2 Семестр (Органика) / Старые / ХРОМАТОГРАФИЯ В МЕДИЦИНЕ

ХРОМАТОГРАФИЯ В МЕДИЦИНЕ

Любую разновидность хроматографии можно определить как физико-химический ме­тод разделения смесей веществ, основанный на их распределении между двумя несмешива­ющимися фазами, одна из которых является неподвижной, а другая — подвижной.

Неподвижная фаза представляет собой поверхностно-активное твердое тело или жид­кость, закрепленную на поверхности инертного твердого носителя. Подвижная фаза — газ или жидкость, которые проходят через слой неподвижной фазы.

Метод был открыт в 1903 году М. С. Цветом, который впервые применил его для разде­ления пигментов листьев растений. Вот как оценил один из английских химиков открытие Цвета: «...был предложен новый остроумный метод химического анализа, которому предна­значено оказать влияние на жизнь человечества и всего живого мира».

В адсорбционной хроматографии процесс разделения основан на различии в относитель­ном сродстве соединений к твердому адсорбенту (неподвижная фаза), а подвижной фазой служит жидкость (колоночная адсорбционная или тонкослойная хроматография) или газ (газовая адсорбционная хроматография).

В распределительной хроматографии вещества распределяются между двумя жидки­ми фазами (жидкостная распределительная хроматография) или между неподвижной жидкой и газовой фазами (газо-жидкостная хроматография). В жидкостной хроматогра­фии неподвижная фаза может представлять собой пленку или слой (хроматография на бумаге или тонкослойная распределительная хроматография) или может быть диспер­гирована на объемном носителе (колоночная распределительная хроматография).
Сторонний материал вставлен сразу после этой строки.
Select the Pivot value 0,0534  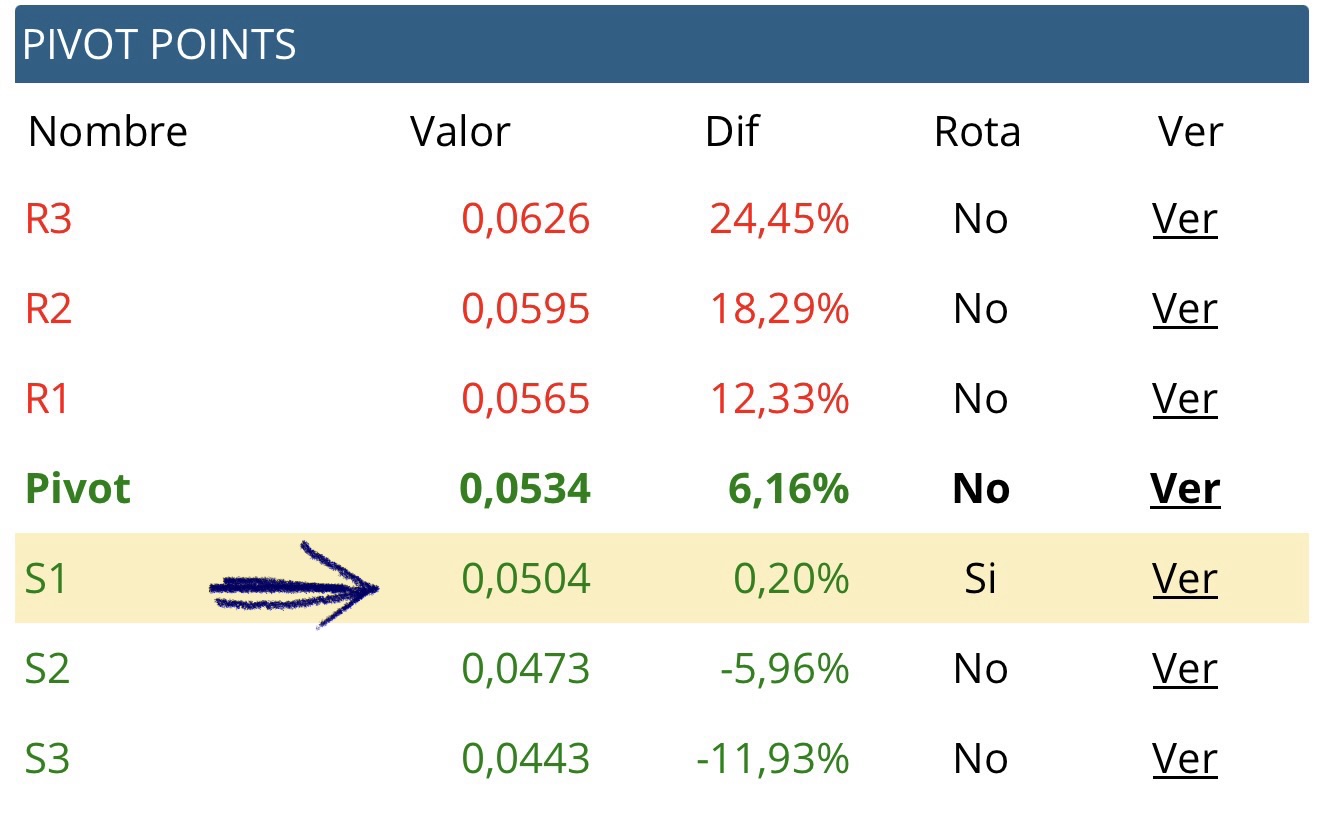pyautogui.click(x=525, y=490)
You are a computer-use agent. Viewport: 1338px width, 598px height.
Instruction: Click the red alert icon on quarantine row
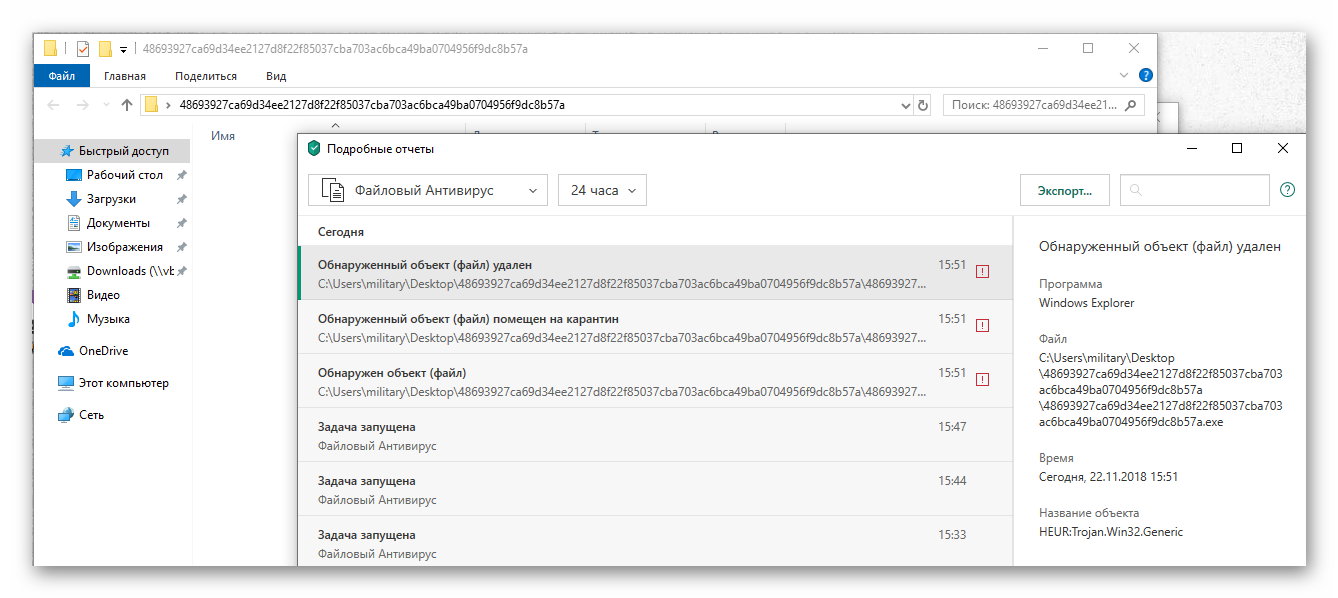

В основе ионообменной хроматографии лежит обратимый обмен ионов, содержащихся в растворе, на подвижные ионы ионитов или ионообменников.

При разделении веществ методом гель-хроматографии в качестве стационарной фазы используют различные гели с трехмерной сетчатой структурой: цеолиты (называемые иначе молекулярными ситами), пористые силикагели, декстраны и некоторые другие полисахари­ды, синтетические полиакриламидные гели и др. В процессе разделения небольшие молеку­лы смеси диффундируют через поры набухшего в растворителе геля, а крупные молекулы перемещаются через пространство между частицами геля. При промывании геля раствори­телем в первую очередь из хроматографической колонки выходят крупные молекулы, а за­тем мелкие, т.е. компоненты смеси элюируются в порядке уменьшения их молекулярной массы. Основная область применения гель-хроматографии — очистка и выделение фермен­тов и других полипептидов, а также нуклеиновых кислот.

Особняком в ряду других хроматографических методов стоит аффинная или биоспеци­фическая хроматография. В ее основе лежит свойство высокомолекулярных и других био­логически активных соединений «узнавать» в любой смеси «свои» строго определенные ве­щества и взаимодействовать с ними. Так, фермент «узнает» свой субстрат, антиген «узнает» антитело, гормон — «свой» рецептор и т.д.

Задачей хроматографического анализа является:

1. Идентификация нескольких компонентов в одном образце.

2. Удаление соединений, мешающих анализу другим методом.

3. Концентрирование компонента, присутствующего в виде следов в сложной смеси с це­лью его дальнейшего анализа.

4. Решение специальных задач, например, вопросов химического превращения компо­нентов (главным образом, токсических) в окружающей среде.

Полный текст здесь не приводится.